期刊论文详细信息
Frontiers in Cardiovascular Medicine
Vagal Neuromodulation in Chronic Heart Failure With Reduced Ejection Fraction: A Systematic Review and Meta-Analysis
Evandro Tinoco Mesquita1  Fernando Mendes Sant'Anna2  Sérgio Lívio Menezes Couceiro3  Lucas Bonacossa Sant'Anna4  Pedro Rey Cardoso4  Mariana Bonacossa Sant'Anna4  Eduardo Amar Ferreira4  Guilherme Mendes Sant'Anna5 
[1] Department of Cardiology, Universidade Federal Fluminense, Niterói, Brazil;Department of Education and Graduation, Universidade Federal do Rio de Janeiro, Rio de Janeiro, Brazil;Hospital Santa Izabel, Rio de Janeiro, Brazil;Medical School, Department of Education and Graduation, Fundação Técnico-Educacional Souza Marques, Rio de Janeiro, Brazil;Neonatal Division, McGill University Health Center, Montreal, QC, Canada;
关键词: chronic heart failure;    vagal nerve stimulation;    reduced ejection fraction;    NYHA class;    6 min walk distance (6 MWD);   
DOI  :  10.3389/fcvm.2021.766676
来源: DOAJ
【 摘 要 】

Objectives: The aim of this study was to evaluate the effects of invasive vagal nerve stimulation (VNS) in patients with chronic heart failure (HF) and reduced ejection fraction (HFrEF).Background: Heart failure is characterized by autonomic nervous system imbalance and electrical events that can lead to sudden death. The effects of parasympathetic (vagal) stimulation in patients with HF are not well-established.Methods: From May 1994 to July 2020, a systematic review was performed using PubMed, Embase, and Cochrane Library for clinical trials, comparing VNS with medical therapy for the management of chronic HFrEF (EF≤40%). A meta-analysis of several outcomes and adverse effects was completed, and GRADE was used to assess the level of evidence.Results: Four randomized controlled trials (RCT) and three prospective studies, totalizing 1,263 patients were identified; 756 treated with VNS and 507 with medical therapy.

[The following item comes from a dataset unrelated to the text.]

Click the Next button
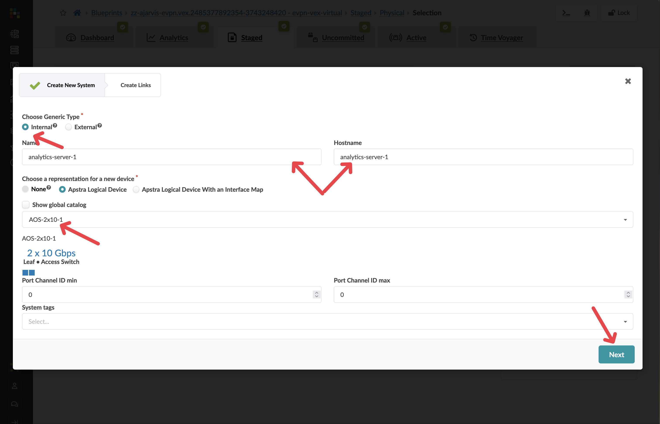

RCT data were included in the meta-analysis (fixed-effect distribution). Adverse effects related to VNS were observed in only 11% of patients. VNS was associated with significant improvement (GRADE = High) in the New York Heart Association (NYHA) functional class (OR, 2.72, 95% CI: 2.07–3.57, p < 0.0001), quality of life (MD −14.18, 95% CI: −18.09 to −10.28, p < 0.0001), a 6-min walk test (MD, 55.46, 95% CI: 39.11–71.81, p < 0.0001) and NT-proBNP levels (MD −144.25, 95% CI: −238.31 to −50.18, p = 0.003). There was no difference in mortality (OR, 1.24; 95% CI: 0.82–1.89, p = 0.43).Conclusions: A high grade of evidence demonstrated that vagal nerve stimulation improves NYHA functional class, a 6-min walk test, quality of life, and NT-proBNP levels in patients with chronic HFrEF, with no differences in mortality.